▶ **Instruction A**:
In the comics commentary below, why was DC able to bring several of its other superhero universes into official canon? Answer in one to three sentences.
▶ **Instruction B**:
According to the comics commentary below, during what period did the weekly series 52 run?

This all eventually lead to the Infinite Crisis – part 20th anniversary celebration of the Crisis of Infinite Earths, part second attempt to sort the whole bloody mess out. This directly lead to 52, a weekly series that ran for a year between May 2006 and May 2007 in which it was revealed that the second crisis had lead to a return of the multiverse – or rather a multiverse of 52 parallel universes. Conveniently this allowed DC to incorporate a number of their other superhero universes into “official” canon. And so, the Wildstorm universe is now part of it (glossing over the fact they have been running crossovers between Wildstorm and DC for over a decade now), the various Elseworlds series each have their own world and even old properties such as the Charlton and Fawcett now have their own worlds back. Even the animated series now gets its own “official” universe.

The problem is, no sooner have they revealed this, but they’ve started on a mission to blow this multi-verse up too. Immediately following 52 was another weekly series called Countdown. Already at least one world has been destroyed, and no doubt more are to follow in the now scheduled Final Crisis which writer Grant Morrison apparently describes as “The Lord of the Rings of the DCU”.

We shall see, and with Morrison at the helm I shall certainly be getting it. But the last four years has required a lot of forbearance. I didn’t bother with Infinite Crisis and by all accounts I was wise not to. 52 was good, Countdown has been distinctly average and the seemingly endless Countdown spin-offs have been worse than that. The whole thing has apparently been a hit but I’m left wondering who with?

There are two types of comics I read: things that I actually like, which tends to include 2000AD and pretty much anything penned by Joss Whedon, and stuff I buy out of habit. I’ve been buying far too much of the latter of late. And while DC have been pretty bad here, Marvel are just as bad offenders with their Civil War and Zombie-everything. I’ve already been sucked in but in what way is this accessible to new readers? They appear to have got caught in the same rut that Doctor Who got caught in in the 80s – fans writing for fans, keeping the community blissfully happy but not catering for anybody new.

▶ **Data section**:
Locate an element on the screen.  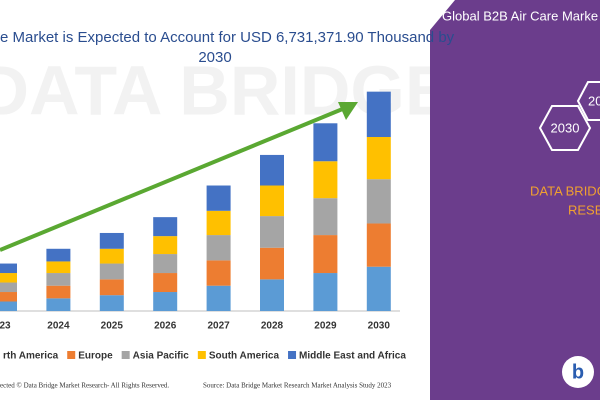
logo-mark: b is located at coordinates (578, 372).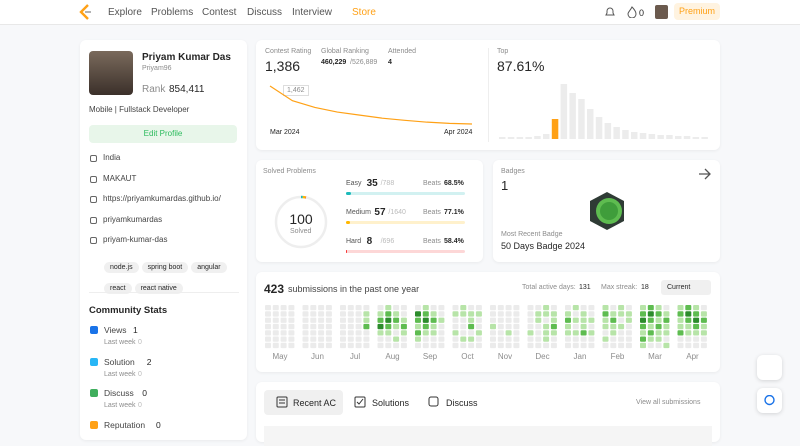  Describe the element at coordinates (135, 240) in the screenshot. I see `info-text: priyam-kumar-das` at that location.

▶ **Exercise result A**:
The weekly series 52 revealed that the second crisis had brought back the multiverse as 52 parallel universes. That gave DC room to give those other universes their own worlds within official canon, including Wildstorm, the Elseworlds series, Charlton, Fawcett, and the animated series.

▶ **Exercise result B**:
From May 2006 to May 2007.